WHAT THE TASK ASKS:
Nothing but an exact copy is asked for: the lines in the material below from the one with "Task: Mark 프로덕트 디자이너 as favorite" through the one with "Open the 主页 tab", pictures excluded.

DATA EXCERPTS:

● ● ● ● ●

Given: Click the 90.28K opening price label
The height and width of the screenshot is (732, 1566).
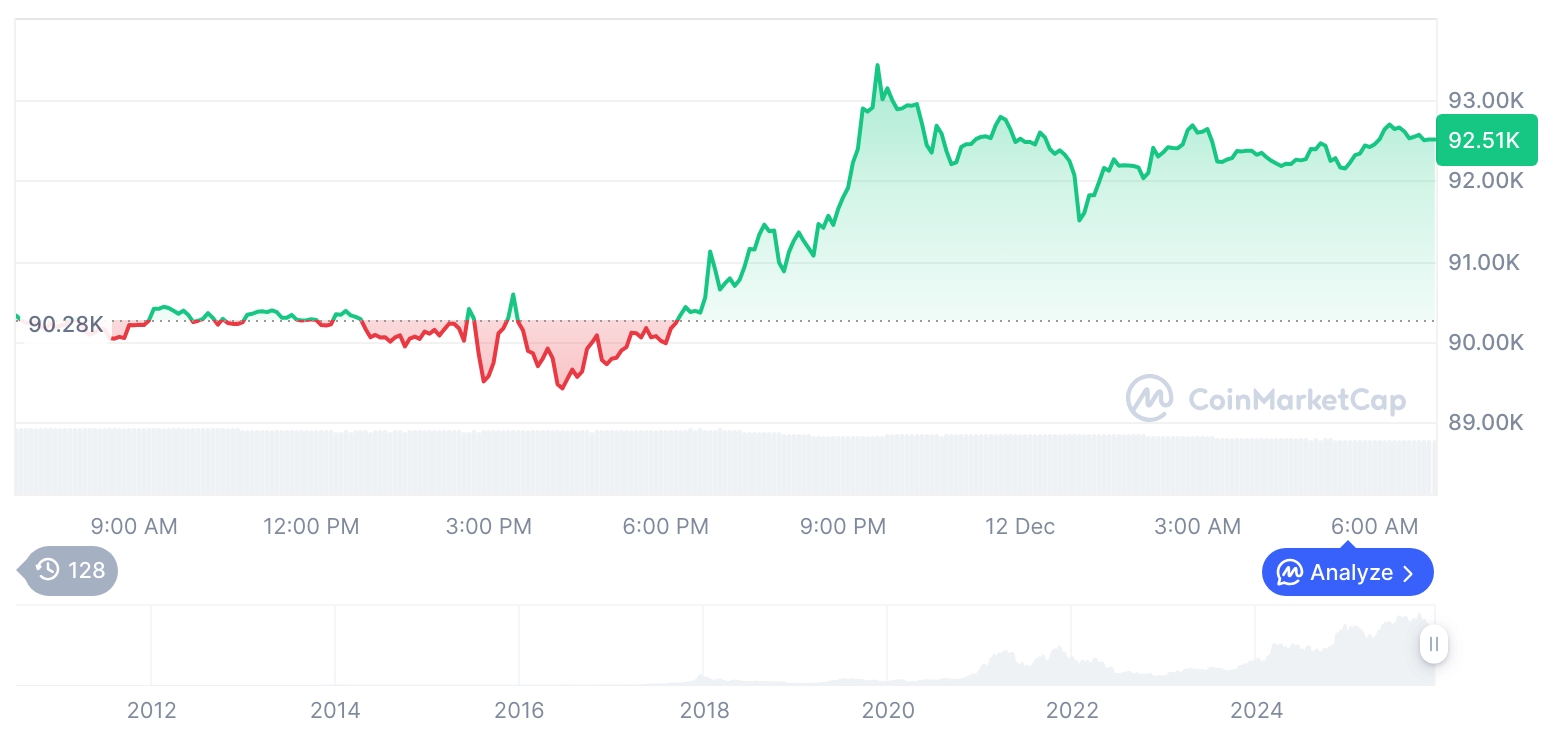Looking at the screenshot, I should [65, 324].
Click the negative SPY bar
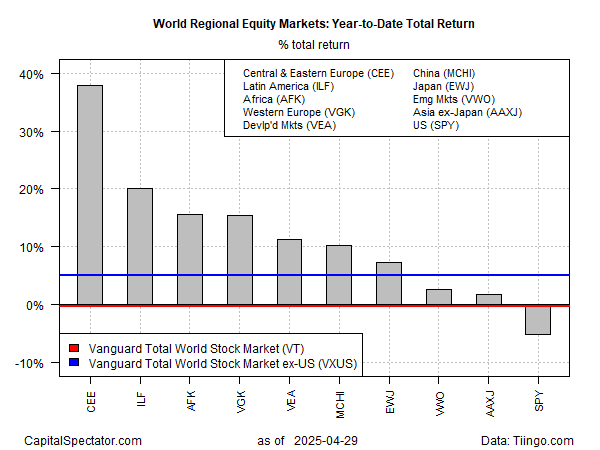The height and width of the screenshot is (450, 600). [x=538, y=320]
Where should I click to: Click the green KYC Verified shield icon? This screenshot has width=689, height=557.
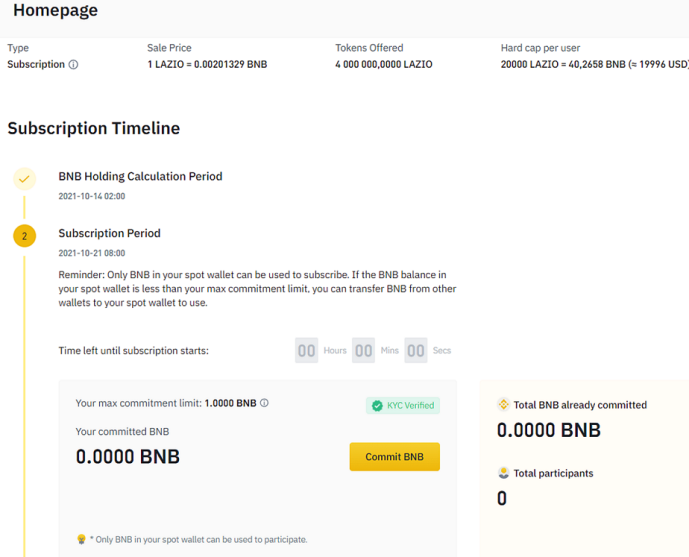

● ● ● ● ●

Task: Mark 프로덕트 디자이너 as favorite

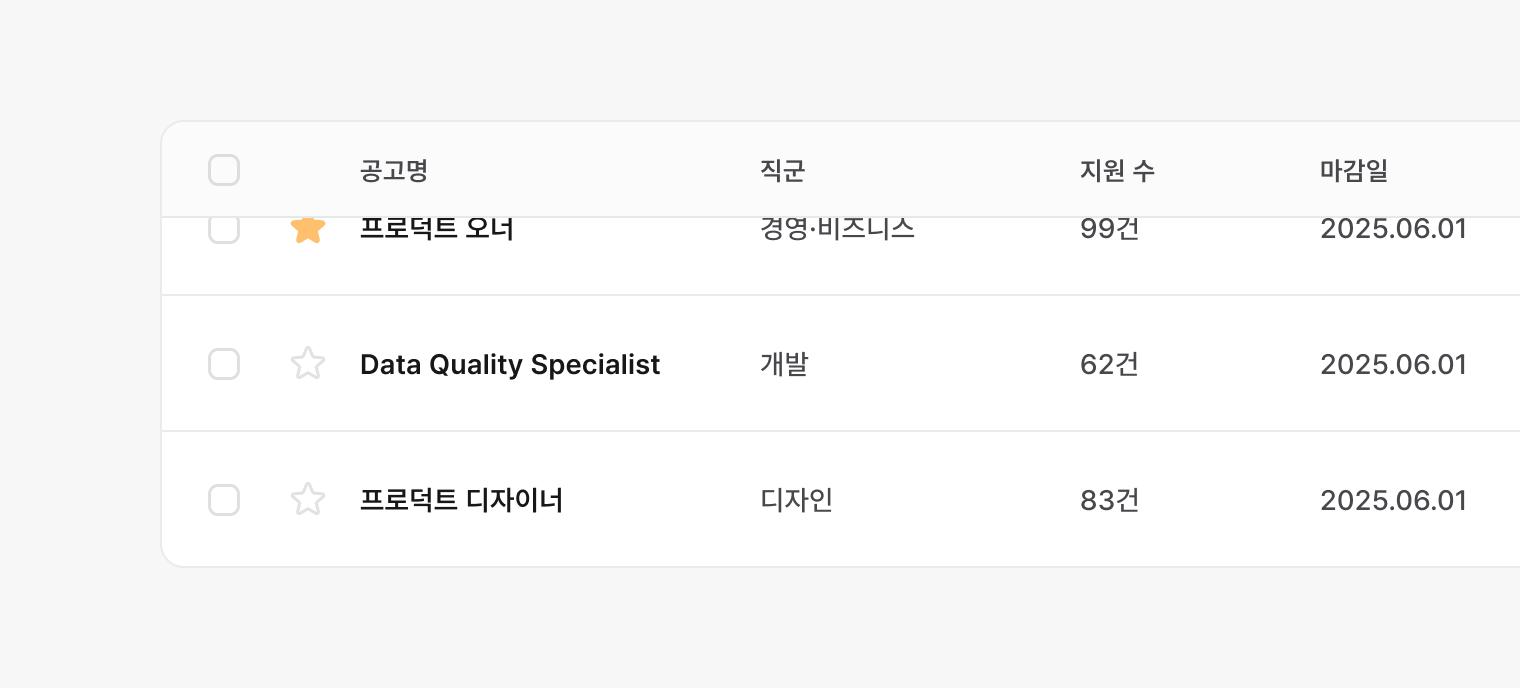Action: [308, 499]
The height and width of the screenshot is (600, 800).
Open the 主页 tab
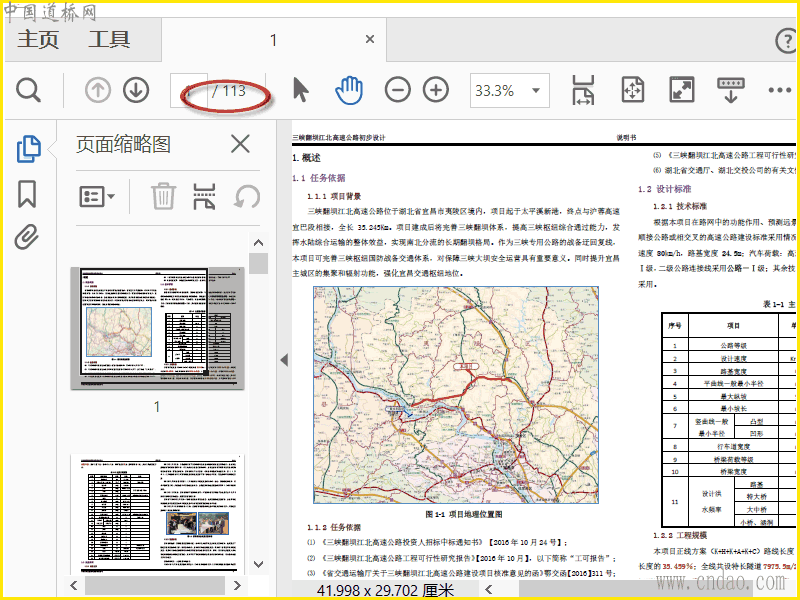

● ● ● ● ●

OUTPUT:
Task: Mark 프로덕트 디자이너 as favorite

Action: [308, 499]
The height and width of the screenshot is (600, 800).
Open the 主页 tab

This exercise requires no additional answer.